International Center for Applied Mechanics, State Key Laboratory for Strength and Vibration of Mechanical Structures, Xi'an Jiaotong University, Xi'an 710049, People's Republic of China.
Nanotechnology. 2016 Aug 5;27(31):315704. doi: 10.1088/0957-4484/27/31/315704. Epub 2016 Jun 27.
Due to low formation energies, it is very easy to create atomic defects in phosphorene during its fabrication process. How these atomic defects affect its mechanical behavior, however, remain unknown. Here, we report on a systematic study of the effect of atomic vacancies on the mechanical properties and failure behavior of phosphorene using molecular dynamics simulations. It is found that atomic vacancies induce local stress concentration and cause early bond-breaking, leading to a significant degradation of the mechanical properties of the material. More specifically, a 2% concentration of randomly distributed mono-vacancies is able to reduce the fracture strength by ∼40%. An increase in temperature from 10 to 400 K can further deteriorate the fracture strength by ∼60%. The fracture strength of defective phosphorene is also found to be affected by defect distribution. When the defects are patterned in a line, the reduction in fracture strength greatly depends on the tilt angle and the loading direction. Furthermore, we find that di-vacancies cause an even larger reduction in fracture strength than mono-vacancies when the loading is in an armchair direction. These findings provide important guidelines for the structural design of phosphorene in future applications.

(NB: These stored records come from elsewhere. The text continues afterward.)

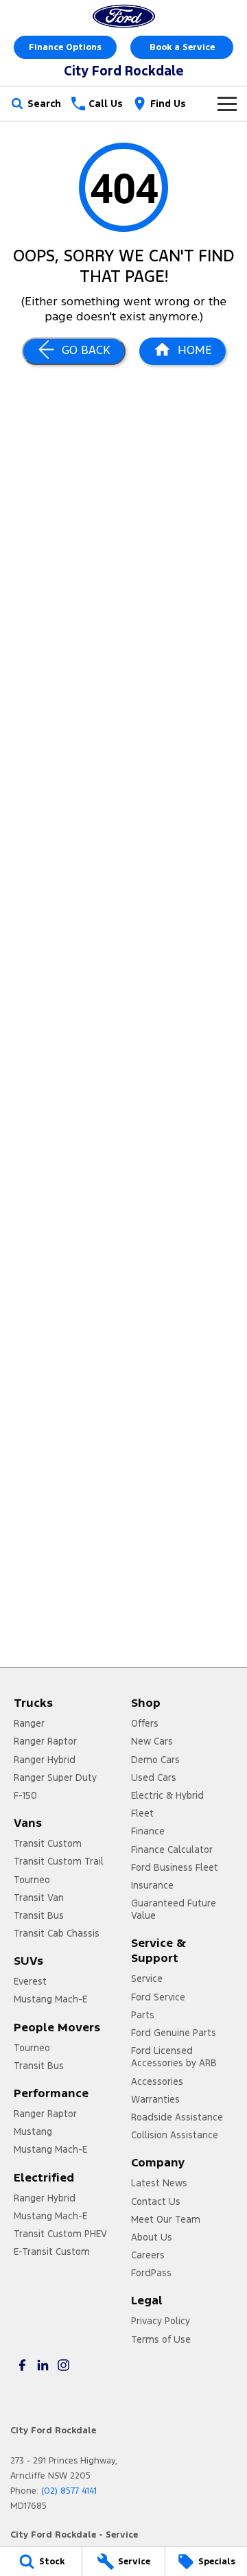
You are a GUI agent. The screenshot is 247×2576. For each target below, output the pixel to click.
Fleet (142, 1813)
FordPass (151, 2273)
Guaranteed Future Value (173, 1909)
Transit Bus (39, 1915)
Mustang (33, 2131)
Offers (144, 1723)
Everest (30, 1981)
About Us (151, 2237)
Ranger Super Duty (55, 1777)
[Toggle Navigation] (227, 103)
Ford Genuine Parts (173, 2032)
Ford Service (158, 1997)
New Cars (152, 1741)
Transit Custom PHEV (60, 2234)
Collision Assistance (174, 2135)
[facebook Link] (22, 2365)
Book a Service (182, 47)
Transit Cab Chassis (56, 1933)
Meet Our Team (165, 2219)
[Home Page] (123, 16)
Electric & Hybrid (167, 1795)
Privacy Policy (160, 2321)
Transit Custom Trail (59, 1861)
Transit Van (39, 1897)
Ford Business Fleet (174, 1867)
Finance (148, 1831)
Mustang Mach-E (50, 1999)
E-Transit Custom (52, 2251)
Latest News (159, 2183)
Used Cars (153, 1777)
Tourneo (32, 1880)
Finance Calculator (172, 1849)
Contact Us (155, 2201)
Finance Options (65, 47)
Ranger (29, 1723)
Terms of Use (161, 2339)
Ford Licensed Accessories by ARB (174, 2056)
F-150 (25, 1795)
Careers (148, 2255)
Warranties (155, 2099)
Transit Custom (48, 1843)
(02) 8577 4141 (69, 2490)
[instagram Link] (63, 2365)
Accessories (157, 2081)
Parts (142, 2015)
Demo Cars (155, 1759)
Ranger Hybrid (44, 1759)
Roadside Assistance (177, 2117)
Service (147, 1978)
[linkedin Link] (42, 2365)
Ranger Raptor (45, 1741)
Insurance (152, 1885)
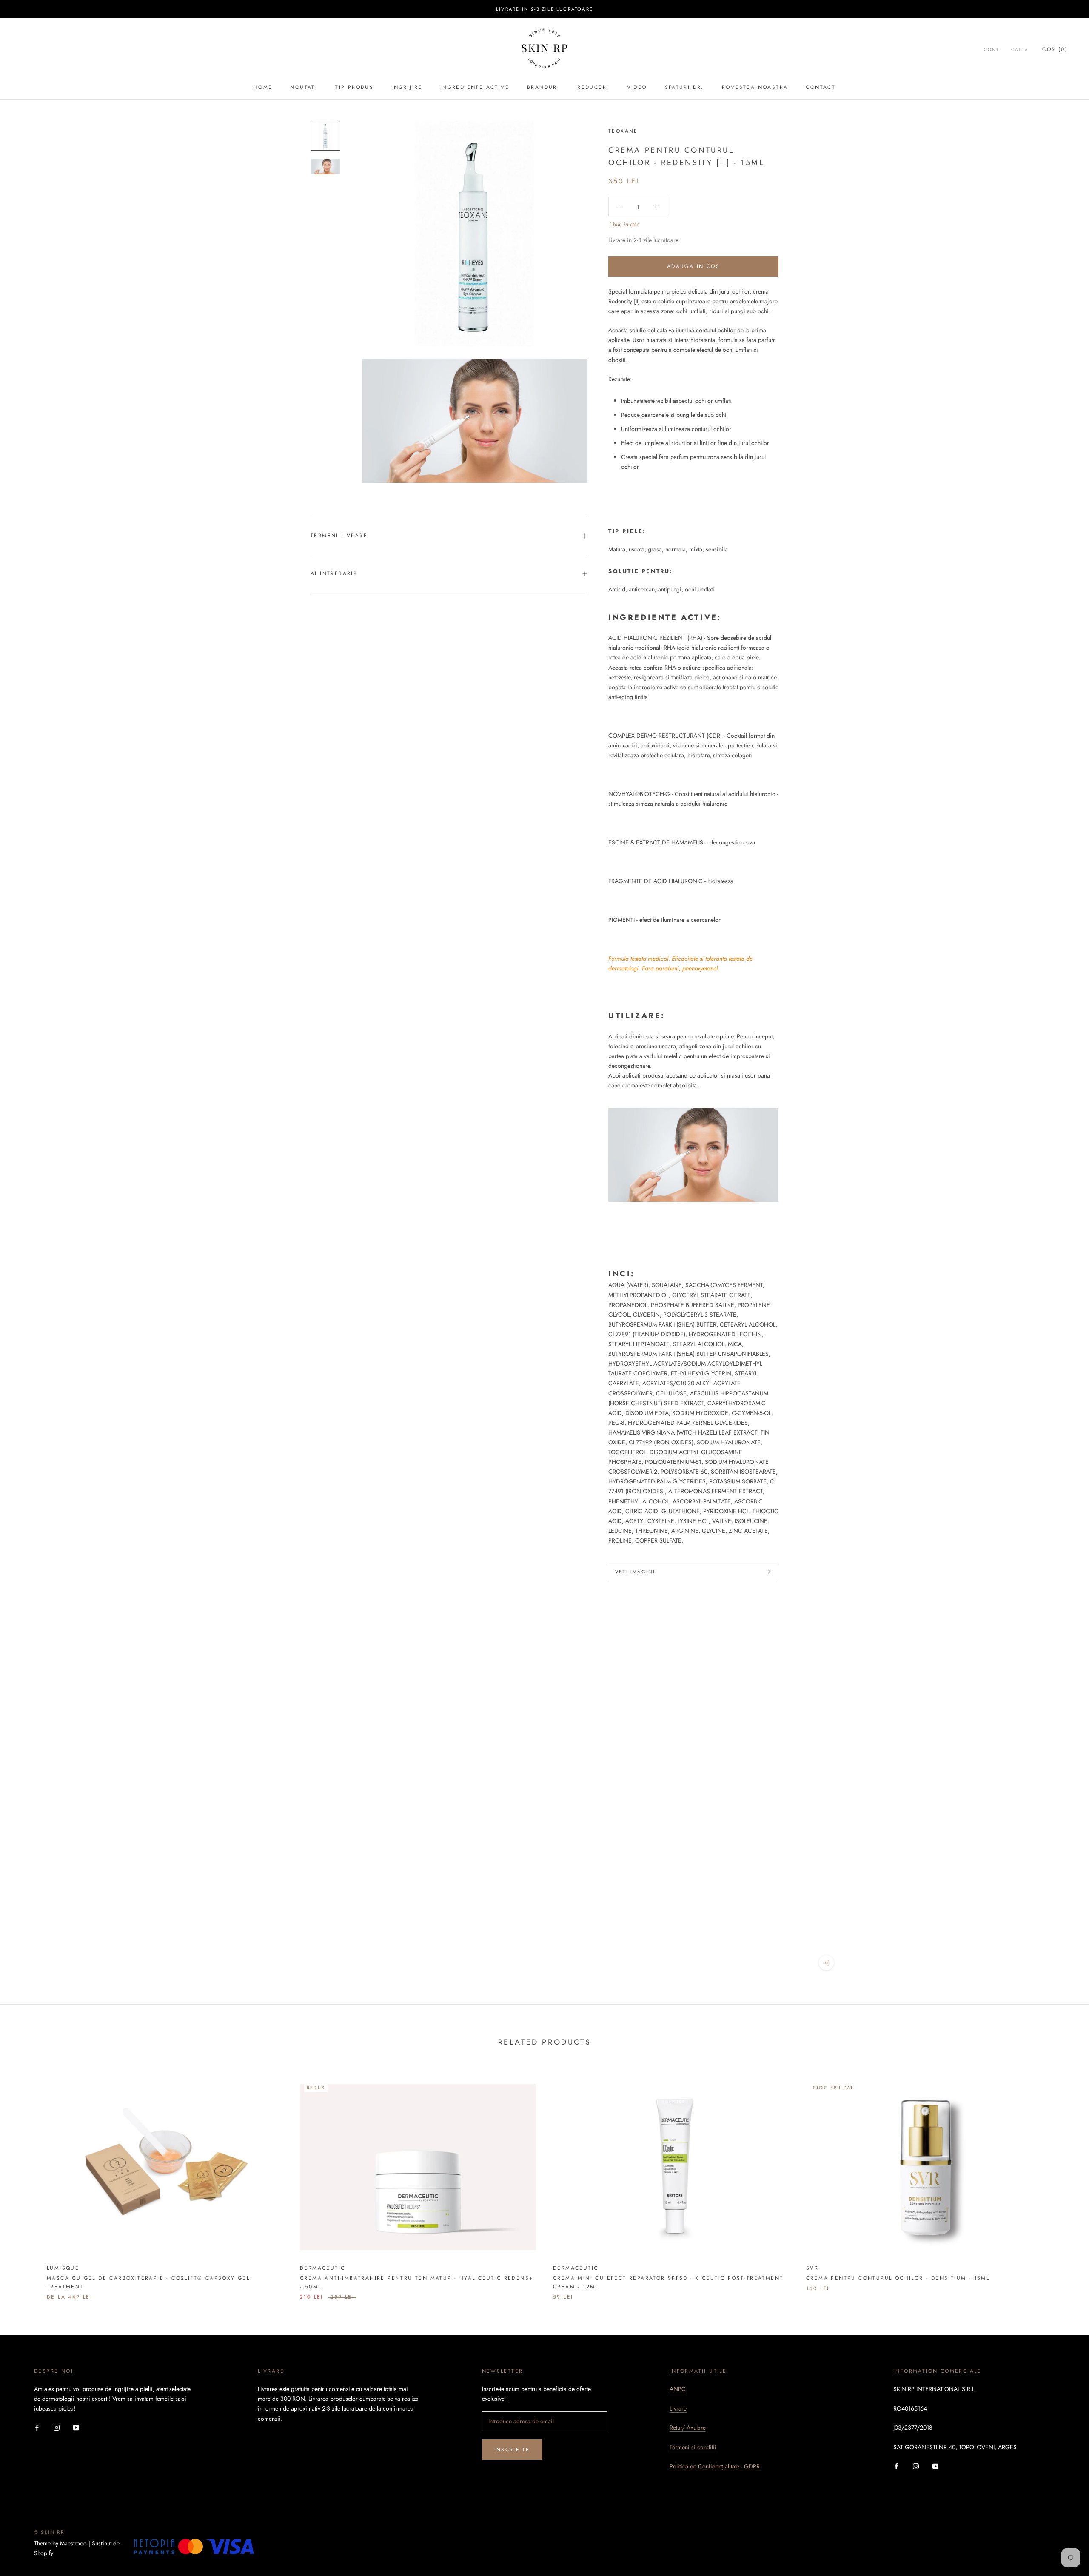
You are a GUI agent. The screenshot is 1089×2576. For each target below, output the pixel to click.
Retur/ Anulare (688, 2427)
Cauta (1020, 49)
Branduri (543, 87)
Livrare (678, 2408)
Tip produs (354, 87)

由于形成能较低,在制备磷烯的过程中很容易在原子中产生缺陷。然而,这些原子缺陷如何影响其力学性能仍不清楚。在这里,我们使用分子动力学模拟系统地研究了原子空位对磷烯力学性能和失效行为的影响。研究发现,原子空位会引起局部应力集中,并导致早期键断裂,从而显著降低材料的力学性能。更具体地说,2%浓度的随机分布单空位能够使断裂强度降低约 40%。温度从 10 增加到 400 K 还可以进一步降低约 60%的断裂强度。还发现,缺陷磷烯的断裂强度也受到缺陷分布的影响。当缺陷呈线状分布时,断裂强度的降低在很大程度上取决于倾斜角度和加载方向。此外,当加载方向为扶手椅方向时,我们发现双空位导致的断裂强度降低比单空位更大。这些发现为磷烯在未来应用中的结构设计提供了重要的指导。